ECE2018 Guided Posters Adrenal cortex (10 abstracts)
1Institute of Pharmacology and Toxycology and Bio-Imaging Center, University of Würzburg, Würzburg, Germany; 2Department of Internal Medicine I, Endocrine and Diabetes Unit, University Hospital Würzburg, Würzburg, Germany; 3Rudolf Virchow Center, University of Würzburg, Würzburg, Germany; 4Comprehensive Cancer Center Mainfranken, University of Würzburg, Würzburg, Germany; 5Institute of Metabolism and Systems Research, University of Birmingham, Birmingham, UK; 6Centre for Endocrinology, Diabetes and Metabolism (CEDAM), Birmingham Health Partners, Birmingham, UK; 7Centre of Membrane Proteins and Receptors (COMPARE), Universities of Birmingham and Nottingham, Birmingham, UK.

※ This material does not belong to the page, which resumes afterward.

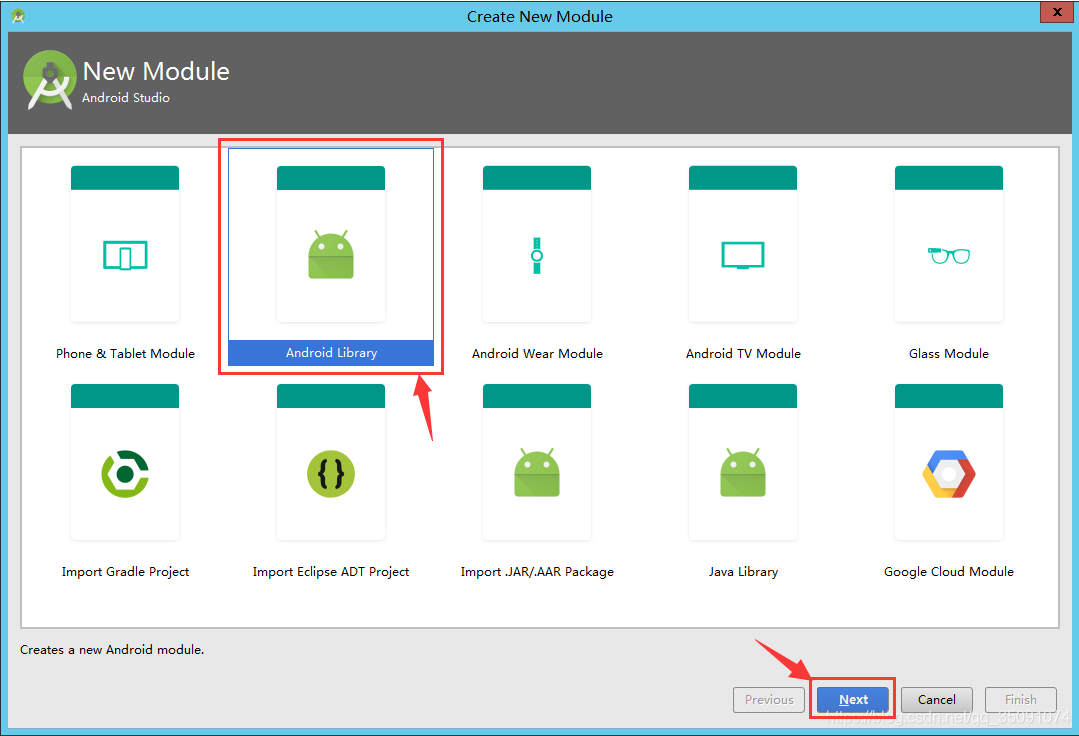1079x736 pixels.
Task: Click the Java Library label text
Action: pyautogui.click(x=742, y=571)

We previously identified mutations in PRKACA, coding for the catalytic a (Ca) subunit of protein kinase A (PKA), as the main genetic alteration in cortisol-producing adrenal adenomas (CPAs) responsible for Cushings syndrome. Here, we further investigated the mechanism of action of all PRKACA mutations identified so far by our team (L206R, L199_C200_insW, S213R_L212_K214insIILR, C200_GlyinsV, W197R, del244-248+E249Q and E32V). Five out of seven mutants showed reduced binding to at least one of the two tested regulatory subunits (RIa and RIIb). Similarly, not all mutants show increased basal PKA activity. This suggested that the reported mechanism of increased basal activity due to interference with holoenzyme formation was unlikely to be the sole mechanism of action of PRKACA mutations. Since most of these mutations lie close to the active site of PKA, we hypothesized that they might alter substrate specificity. Consistent with this hypothesis, a Western blot analysis of PKA phosphorylated substrates using an antibody recognizing the phosphorylated PKA consensus suggested that each PRKACA mutation induced specific changes in PKA phosphorylation pattern. These findings were further corroborated by an in silico prediction of substrate specificity. Thus, we used a quantitative mass spectrometry method (NanoLC-MS/MS) to precisely analyze and compare the phosphorylation patterns induced by the different mutants. We found that all three tested mutants (L206R, del244-248+E249Q, C200_G201insV) induced relevant changes in substrate specificity. Among all PKA substrates with increased phosphorylation with the mutants compared to wild-type Ca subunit, histone H1.4 was hyper-phosphorylated at Ser36 by all three mutants. Importantly, we found that CPAs harboring the L206R PRKACA mutation (n=3) had increased H1.4 phosphorylation at Ser36 compared to non-mutated adenomas (n=4). Since H1.4 Ser36 phosphorylation has been shown to be required for mitosis and chromatin condensation, H1.4 hyperphosphorylation might play a relevant part in the mechanisms linking PRKACA mutations to increased proliferation of adrenocortical cells. Altogether, these findings indicate that several mechanisms, including a change in substrate specificity, contribute to the development of CPAs caused by PRKACA mutations.